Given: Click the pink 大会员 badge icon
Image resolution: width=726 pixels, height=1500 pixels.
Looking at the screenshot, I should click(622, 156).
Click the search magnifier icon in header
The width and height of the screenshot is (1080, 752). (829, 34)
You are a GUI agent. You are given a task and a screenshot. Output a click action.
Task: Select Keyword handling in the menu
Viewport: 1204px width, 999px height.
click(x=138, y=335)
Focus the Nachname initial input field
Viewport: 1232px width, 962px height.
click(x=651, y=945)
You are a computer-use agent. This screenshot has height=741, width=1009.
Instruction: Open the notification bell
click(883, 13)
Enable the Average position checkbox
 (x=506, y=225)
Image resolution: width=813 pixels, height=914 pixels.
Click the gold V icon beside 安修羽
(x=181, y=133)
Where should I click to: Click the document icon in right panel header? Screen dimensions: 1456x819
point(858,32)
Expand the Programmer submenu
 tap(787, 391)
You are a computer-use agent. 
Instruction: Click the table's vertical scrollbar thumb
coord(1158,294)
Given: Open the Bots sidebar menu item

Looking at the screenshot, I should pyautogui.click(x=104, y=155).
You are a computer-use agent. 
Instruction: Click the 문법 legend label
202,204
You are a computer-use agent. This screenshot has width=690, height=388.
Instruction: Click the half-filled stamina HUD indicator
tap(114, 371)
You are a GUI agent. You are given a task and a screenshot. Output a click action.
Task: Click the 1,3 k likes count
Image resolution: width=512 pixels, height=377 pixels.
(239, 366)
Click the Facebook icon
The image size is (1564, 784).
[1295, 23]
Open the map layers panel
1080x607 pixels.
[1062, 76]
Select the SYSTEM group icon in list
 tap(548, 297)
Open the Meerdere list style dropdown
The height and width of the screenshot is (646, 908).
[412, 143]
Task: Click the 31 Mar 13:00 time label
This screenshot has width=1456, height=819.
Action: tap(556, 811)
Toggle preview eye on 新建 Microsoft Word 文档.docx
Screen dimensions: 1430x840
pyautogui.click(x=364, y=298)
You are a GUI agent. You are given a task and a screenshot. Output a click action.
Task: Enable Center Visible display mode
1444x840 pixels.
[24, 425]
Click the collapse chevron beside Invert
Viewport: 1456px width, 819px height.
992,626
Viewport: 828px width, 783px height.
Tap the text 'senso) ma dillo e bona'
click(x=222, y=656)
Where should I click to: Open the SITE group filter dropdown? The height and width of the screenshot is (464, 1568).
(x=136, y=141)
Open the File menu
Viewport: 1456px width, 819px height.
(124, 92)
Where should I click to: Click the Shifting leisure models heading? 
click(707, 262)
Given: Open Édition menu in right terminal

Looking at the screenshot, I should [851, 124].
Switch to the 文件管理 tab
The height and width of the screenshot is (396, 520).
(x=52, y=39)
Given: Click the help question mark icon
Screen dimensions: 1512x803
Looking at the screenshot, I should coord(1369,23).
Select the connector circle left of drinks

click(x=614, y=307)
· · · ·
§ GIVEN TASK: Format all the records above as a numbered list, leaving out any blank lines.

§ COMPLETED EXERCISE:
1. Given: Click the pink 大会员 badge icon
2. Image resolution: width=726 pixels, height=1500 pixels.
3. Looking at the screenshot, I should click(622, 156).
4. Click the search magnifier icon in header
5. The width and height of the screenshot is (1080, 752). (829, 34)
6. You are a GUI agent. You are given a task and a screenshot. Output a click action.
7. Task: Select Keyword handling in the menu
8. Viewport: 1204px width, 999px height.
9. click(x=138, y=335)
10. Focus the Nachname initial input field
11. Viewport: 1232px width, 962px height.
12. click(x=651, y=945)
13. You are a computer-use agent. This screenshot has height=741, width=1009.
14. Instruction: Open the notification bell
15. click(883, 13)
16. Enable the Average position checkbox
17.  (x=506, y=225)
18. Image resolution: width=813 pixels, height=914 pixels.
19. Click the gold V icon beside 安修羽
20. (x=181, y=133)
21. Where should I click to: Click the document icon in right panel header? Screen dimensions: 1456x819
22. point(858,32)
23. Expand the Programmer submenu
24.  tap(787, 391)
25. You are a computer-use agent. 
26. Instruction: Click the table's vertical scrollbar thumb
27. coord(1158,294)
28. Given: Open the Bots sidebar menu item
29. Looking at the screenshot, I should pyautogui.click(x=104, y=155).
30. You are a computer-use agent. 
31. Instruction: Click the 문법 legend label
32. 202,204
33. You are a computer-use agent. This screenshot has width=690, height=388.
34. Instruction: Click the half-filled stamina HUD indicator
35. tap(114, 371)
36. You are a GUI agent. You are given a task and a screenshot. Output a click action.
37. Task: Click the 1,3 k likes count
38. Image resolution: width=512 pixels, height=377 pixels.
39. (239, 366)
40. Click the Facebook icon
41. The image size is (1564, 784).
42. [1295, 23]
43. Open the map layers panel
44. 1080x607 pixels.
45. [1062, 76]
46. Select the SYSTEM group icon in list
47.  tap(548, 297)
48. Open the Meerdere list style dropdown
49. The height and width of the screenshot is (646, 908).
50. [412, 143]
51. Task: Click the 31 Mar 13:00 time label
52. This screenshot has width=1456, height=819.
53. Action: tap(556, 811)
54. Toggle preview eye on 新建 Microsoft Word 文档.docx
55. Screen dimensions: 1430x840
56. pyautogui.click(x=364, y=298)
57. You are a GUI agent. You are given a task and a screenshot. Output a click action.
58. Task: Enable Center Visible display mode
59. 1444x840 pixels.
60. [24, 425]
61. Click the collapse chevron beside Invert
62. Viewport: 1456px width, 819px height.
63. 992,626
64. Viewport: 828px width, 783px height.
65. Tap the text 'senso) ma dillo e bona'
66. click(x=222, y=656)
67. Where should I click to: Open the SITE group filter dropdown? The height and width of the screenshot is (464, 1568).
68. (x=136, y=141)
69. Open the File menu
70. Viewport: 1456px width, 819px height.
71. (124, 92)
72. Where should I click to: Click the Shifting leisure models heading? 
73. click(707, 262)
74. Given: Open Édition menu in right terminal
75. Looking at the screenshot, I should [851, 124].
76. Switch to the 文件管理 tab
77. The height and width of the screenshot is (396, 520).
78. (x=52, y=39)
79. Given: Click the help question mark icon
80. Screen dimensions: 1512x803
81. Looking at the screenshot, I should coord(1369,23).
82. Select the connector circle left of drinks
83. click(x=614, y=307)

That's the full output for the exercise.